(Word and item position data)

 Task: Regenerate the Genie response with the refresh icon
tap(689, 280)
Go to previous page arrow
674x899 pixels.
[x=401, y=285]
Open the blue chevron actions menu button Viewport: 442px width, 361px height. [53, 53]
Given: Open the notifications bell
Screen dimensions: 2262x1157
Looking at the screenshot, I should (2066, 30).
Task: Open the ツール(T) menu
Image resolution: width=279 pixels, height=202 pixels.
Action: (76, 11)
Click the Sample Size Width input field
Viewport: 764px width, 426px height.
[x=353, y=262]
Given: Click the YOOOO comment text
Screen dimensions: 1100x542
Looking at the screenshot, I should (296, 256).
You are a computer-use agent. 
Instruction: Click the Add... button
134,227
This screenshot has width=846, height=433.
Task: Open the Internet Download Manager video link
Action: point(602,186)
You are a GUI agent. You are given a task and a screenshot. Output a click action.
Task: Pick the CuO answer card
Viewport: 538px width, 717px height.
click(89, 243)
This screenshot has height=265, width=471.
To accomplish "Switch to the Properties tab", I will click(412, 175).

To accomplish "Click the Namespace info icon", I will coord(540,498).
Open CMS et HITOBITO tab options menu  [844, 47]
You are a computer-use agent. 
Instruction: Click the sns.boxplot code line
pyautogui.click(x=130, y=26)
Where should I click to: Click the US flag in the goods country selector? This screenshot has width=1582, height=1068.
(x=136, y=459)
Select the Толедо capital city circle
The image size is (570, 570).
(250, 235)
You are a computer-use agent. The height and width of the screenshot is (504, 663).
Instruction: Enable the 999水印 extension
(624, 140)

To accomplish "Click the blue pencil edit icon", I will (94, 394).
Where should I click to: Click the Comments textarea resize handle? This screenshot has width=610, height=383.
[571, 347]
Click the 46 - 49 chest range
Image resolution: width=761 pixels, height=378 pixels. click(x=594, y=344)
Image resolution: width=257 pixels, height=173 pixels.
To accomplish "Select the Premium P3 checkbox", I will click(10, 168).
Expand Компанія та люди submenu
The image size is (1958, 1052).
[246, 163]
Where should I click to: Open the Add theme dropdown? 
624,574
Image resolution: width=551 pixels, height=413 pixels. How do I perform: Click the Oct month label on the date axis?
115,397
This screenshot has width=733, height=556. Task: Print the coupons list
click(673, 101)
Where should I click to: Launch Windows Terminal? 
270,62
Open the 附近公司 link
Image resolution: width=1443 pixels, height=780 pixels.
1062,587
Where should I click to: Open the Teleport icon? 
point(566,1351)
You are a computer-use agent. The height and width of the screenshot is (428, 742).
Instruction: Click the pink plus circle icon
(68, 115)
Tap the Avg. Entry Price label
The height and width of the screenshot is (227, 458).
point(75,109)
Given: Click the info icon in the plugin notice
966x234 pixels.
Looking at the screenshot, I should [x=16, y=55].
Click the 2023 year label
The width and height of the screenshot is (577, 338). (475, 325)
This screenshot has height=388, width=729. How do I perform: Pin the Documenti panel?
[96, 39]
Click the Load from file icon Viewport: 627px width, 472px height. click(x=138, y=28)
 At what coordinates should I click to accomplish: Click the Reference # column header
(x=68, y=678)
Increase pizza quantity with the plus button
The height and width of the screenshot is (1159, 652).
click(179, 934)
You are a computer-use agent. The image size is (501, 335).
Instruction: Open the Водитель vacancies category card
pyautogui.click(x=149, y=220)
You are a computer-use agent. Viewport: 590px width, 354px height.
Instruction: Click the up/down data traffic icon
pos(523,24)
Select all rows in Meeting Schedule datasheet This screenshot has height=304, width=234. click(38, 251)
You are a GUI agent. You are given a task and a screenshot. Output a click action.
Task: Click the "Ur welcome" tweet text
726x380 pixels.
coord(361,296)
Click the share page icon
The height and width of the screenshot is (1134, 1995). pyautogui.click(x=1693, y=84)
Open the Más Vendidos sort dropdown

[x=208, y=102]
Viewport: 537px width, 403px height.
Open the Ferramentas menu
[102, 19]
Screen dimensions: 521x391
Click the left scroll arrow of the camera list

## Exercise description
Give every line of the records above as a JSON list of strings, one string per line, with blank lines omitted.

## Completed task
[
  " Task: Regenerate the Genie response with the refresh icon",
  "tap(689, 280)",
  "Go to previous page arrow",
  "674x899 pixels.",
  "[x=401, y=285]",
  "Open the blue chevron actions menu button Viewport: 442px width, 361px height. [53, 53]",
  "Given: Open the notifications bell",
  "Screen dimensions: 2262x1157",
  "Looking at the screenshot, I should (2066, 30).",
  "Task: Open the ツール(T) menu",
  "Image resolution: width=279 pixels, height=202 pixels.",
  "Action: (76, 11)",
  "Click the Sample Size Width input field",
  "Viewport: 764px width, 426px height.",
  "[x=353, y=262]",
  "Given: Click the YOOOO comment text",
  "Screen dimensions: 1100x542",
  "Looking at the screenshot, I should (296, 256).",
  "You are a computer-use agent. ",
  "Instruction: Click the Add... button",
  "134,227",
  "This screenshot has width=846, height=433.",
  "Task: Open the Internet Download Manager video link",
  "Action: point(602,186)",
  "You are a GUI agent. You are given a task and a screenshot. Output a click action.",
  "Task: Pick the CuO answer card",
  "Viewport: 538px width, 717px height.",
  "click(89, 243)",
  "This screenshot has height=265, width=471.",
  "To accomplish \"Switch to the Properties tab\", I will click(412, 175).",
  "To accomplish \"Click the Namespace info icon\", I will coord(540,498).",
  "Open CMS et HITOBITO tab options menu  [844, 47]",
  "You are a computer-use agent. ",
  "Instruction: Click the sns.boxplot code line",
  "pyautogui.click(x=130, y=26)",
  "Where should I click to: Click the US flag in the goods country selector? This screenshot has width=1582, height=1068.",
  "(x=136, y=459)",
  "Select the Толедо capital city circle",
  "The image size is (570, 570).",
  "(250, 235)",
  "You are a computer-use agent. The height and width of the screenshot is (504, 663).",
  "Instruction: Enable the 999水印 extension",
  "(624, 140)",
  "To accomplish \"Click the blue pencil edit icon\", I will (94, 394).",
  "Where should I click to: Click the Comments textarea resize handle? This screenshot has width=610, height=383.",
  "[571, 347]",
  "Click the 46 - 49 chest range",
  "Image resolution: width=761 pixels, height=378 pixels. click(x=594, y=344)",
  "Image resolution: width=257 pixels, height=173 pixels.",
  "To accomplish \"Select the Premium P3 checkbox\", I will click(10, 168).",
  "Expand Компанія та люди submenu",
  "The image size is (1958, 1052).",
  "[246, 163]",
  "Where should I click to: Open the Add theme dropdown? ",
  "624,574",
  "Image resolution: width=551 pixels, height=413 pixels. How do I perform: Click the Oct month label on the date axis?",
  "115,397",
  "This screenshot has width=733, height=556. Task: Print the coupons list",
  "click(673, 101)",
  "Where should I click to: Launch Windows Terminal? ",
  "270,62",
  "Open the 附近公司 link",
  "Image resolution: width=1443 pixels, height=780 pixels.",
  "1062,587",
  "Where should I click to: Open the Teleport icon? ",
  "point(566,1351)",
  "You are a computer-use agent. The height and width of the screenshot is (428, 742).",
  "Instruction: Click the pink plus circle icon",
  "(68, 115)",
  "Tap the Avg. Entry Price label",
  "The height and width of the screenshot is (227, 458).",
  "point(75,109)",
  "Given: Click the info icon in the plugin notice",
  "966x234 pixels.",
  "Looking at the screenshot, I should [x=16, y=55].",
  "Click the 2023 year label",
  "The width and height of the screenshot is (577, 338). (475, 325)",
  "This screenshot has height=388, width=729. How do I perform: Pin the Documenti panel?",
  "[96, 39]",
  "Click the Load from file icon Viewport: 627px width, 472px height. click(x=138, y=28)",
  " At what coordinates should I click to accomplish: Click the Reference # column header",
  "(x=68, y=678)",
  "Increase pizza quantity with the plus button",
  "The height and width of the screenshot is (1159, 652).",
  "click(179, 934)",
  "You are a computer-use agent. The image size is (501, 335).",
  "Instruction: Open the Водитель vacancies category card",
  "pyautogui.click(x=149, y=220)",
  "You are a computer-use agent. Viewport: 590px width, 354px height.",
  "Instruction: Click the up/down data traffic icon",
  "pos(523,24)",
  "Select all rows in Meeting Schedule datasheet This screenshot has height=304, width=234. click(38, 251)",
  "You are a GUI agent. You are given a task and a screenshot. Output a click action.",
  "Task: Click the \"Ur welcome\" tweet text",
  "726x380 pixels.",
  "coord(361,296)",
  "Click the share page icon",
  "The height and width of the screenshot is (1134, 1995). pyautogui.click(x=1693, y=84)",
  "Open the Más Vendidos sort dropdown",
  "[x=208, y=102]",
  "Viewport: 537px width, 403px height.",
  "Open the Ferramentas menu",
  "[102, 19]",
  "Screen dimensions: 521x391",
  "Click the left scroll arrow of the camera list"
]